The precise status and composition of the current stockpile of cluster munitions is not known. Cyprus possesses 122mm BM-21 Grad multiple launch rockets, but it is not known if these weapons have cluster munition warheads.[7] Additionally, Cyprus acquired other systems capable of delivering submunitions, including Zuzana 155mm howitzers imported via Greece from Slovakia in 2007 and M63 Plamen and M77 Oganj multiple-barrel rocket launchers from Yugoslavia in the 1980s.[8]


[1] In September 2011, Cyprus informed States Parties that the ratification legislation was expected to be approved during 2012. Statement of Cyprus, Convention on Cluster Munitions Second Meeting of States Parties, Beirut, 16 September 2011. In May 2011, a government official said that the draft ratification legislation and the text of the convention translated into Greek had been sent to the House of Representatives for approval.
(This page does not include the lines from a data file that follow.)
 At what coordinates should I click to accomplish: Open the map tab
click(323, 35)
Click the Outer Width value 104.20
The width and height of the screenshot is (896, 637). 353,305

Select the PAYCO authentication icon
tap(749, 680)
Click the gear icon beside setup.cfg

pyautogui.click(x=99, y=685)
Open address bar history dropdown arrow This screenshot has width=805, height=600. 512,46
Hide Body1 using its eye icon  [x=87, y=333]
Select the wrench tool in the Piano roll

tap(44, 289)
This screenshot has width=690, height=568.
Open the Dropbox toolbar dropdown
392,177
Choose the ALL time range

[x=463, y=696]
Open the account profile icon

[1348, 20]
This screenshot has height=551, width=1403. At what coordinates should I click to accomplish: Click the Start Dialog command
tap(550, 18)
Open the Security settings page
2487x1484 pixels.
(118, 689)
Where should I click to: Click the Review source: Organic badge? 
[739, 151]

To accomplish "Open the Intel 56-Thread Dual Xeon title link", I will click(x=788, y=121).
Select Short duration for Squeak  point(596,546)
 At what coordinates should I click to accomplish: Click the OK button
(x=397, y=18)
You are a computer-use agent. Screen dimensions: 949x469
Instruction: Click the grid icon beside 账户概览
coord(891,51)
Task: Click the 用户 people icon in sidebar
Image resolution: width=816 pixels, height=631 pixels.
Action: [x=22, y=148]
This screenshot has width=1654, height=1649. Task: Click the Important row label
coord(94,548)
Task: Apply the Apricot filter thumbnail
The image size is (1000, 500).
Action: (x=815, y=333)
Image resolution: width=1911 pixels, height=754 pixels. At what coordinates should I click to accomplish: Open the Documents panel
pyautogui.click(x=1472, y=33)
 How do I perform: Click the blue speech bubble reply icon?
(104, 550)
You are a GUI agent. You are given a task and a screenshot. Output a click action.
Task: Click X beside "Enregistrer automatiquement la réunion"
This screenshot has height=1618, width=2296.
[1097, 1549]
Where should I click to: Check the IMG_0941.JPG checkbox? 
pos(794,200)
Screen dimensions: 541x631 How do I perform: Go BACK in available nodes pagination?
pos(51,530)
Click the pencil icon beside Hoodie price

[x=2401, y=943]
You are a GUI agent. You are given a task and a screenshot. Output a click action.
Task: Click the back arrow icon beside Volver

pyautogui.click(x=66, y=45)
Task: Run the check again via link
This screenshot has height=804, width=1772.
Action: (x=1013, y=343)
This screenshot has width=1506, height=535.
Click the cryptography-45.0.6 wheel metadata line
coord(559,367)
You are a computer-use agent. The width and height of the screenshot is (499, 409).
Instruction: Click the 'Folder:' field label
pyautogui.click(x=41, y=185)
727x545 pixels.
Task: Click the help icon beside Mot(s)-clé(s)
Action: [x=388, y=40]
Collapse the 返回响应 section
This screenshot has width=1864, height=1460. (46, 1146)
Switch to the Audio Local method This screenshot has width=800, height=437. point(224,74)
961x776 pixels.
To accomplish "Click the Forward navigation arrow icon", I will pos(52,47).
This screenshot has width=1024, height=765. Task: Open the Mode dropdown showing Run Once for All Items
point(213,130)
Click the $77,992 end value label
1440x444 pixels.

Email from Maria Michael, Deputy Permanent Representative, Permanent Mission of Cyprus to the UN in Geneva, 27 May 2011. After its adoption in parliament, the ratification legislation must be signed by the president. Letter from Rea Yiordamlis, Ag. Permanent Secretary, Ministry of Foreign Affairs, 9 May 2011; response to Monitor questionnaire by Panayiotis Papadopoulos, Counsellor, Political Affairs Division, Ministry of Foreign Affairs, 22 June 2010.

[2] CMC meeting with Georgeos S. Yiangou, Counsellor, Deputy Permanent Representative, Permanent Mission of Cyprus to the UN in Geneva, Convention on Cluster Munitions Intersessional Meetings, Geneva, 10 April 2014.

[3] In April 2013, a government official informed the Monitor that ratification of the convention had “unfortunately…been put on hold” due to “other considerations” and expressed the government’s intent to ratify the convention in the future. Letter from Basil Polemitis, Security Policy Director, Ministry of Foreign Affairs to Mary Wareham, Advocacy Director, Human Rights Watch (HRW), 24 April 2013. In September 2012, officials said that draft ratification legislation introduced in 2011 was still awaiting parliamentary approval, leaving the ratification process “stalled” but “not suspended.” CMC meeting with George Stavrinou, Attaché, Security Policy Department, Ministry of Foreign Affairs, Convention on Cluster Munitions Third Meeting of States Parties, Oslo, 13 September 2012.

[4]Situation of human rights in the Syrian Arab Republic,” UNGA Resolution A/RES/68/182, 18 December 2013. Cyprus voted in favor of a similar resolution on 15 May 2013.

[5] Response to Monitor questionnaire by Panayiotis Papadopoulos, Counsellor, Political Affairs Division, Ministry of Foreign Affairs, 22 June 2010.

[6] Letter from Dr. Kozakou-Marcoullis to Mary Wareham, HRW, 19 April 2012; and email from George Stavrinou, Ministry of Foreign Affairs, 17 August 2012.

[7] International Institute for Strategic Studies, The Military Balance 2005–2006 (London: Routledge, 2005), p. 117; and Colin King, ed., Jane’s Explosive Ordnance Disposal 2007–2008, CD-edition, 15 January 2008, (Surrey, UK: Jane’s Information Group Limited, 2008).

[8] Stockholm International Peace Research Institute, “Arms Transfers Database”. Recipient report for Cyprus for the period 1950–2011, generated on 6 June 2012.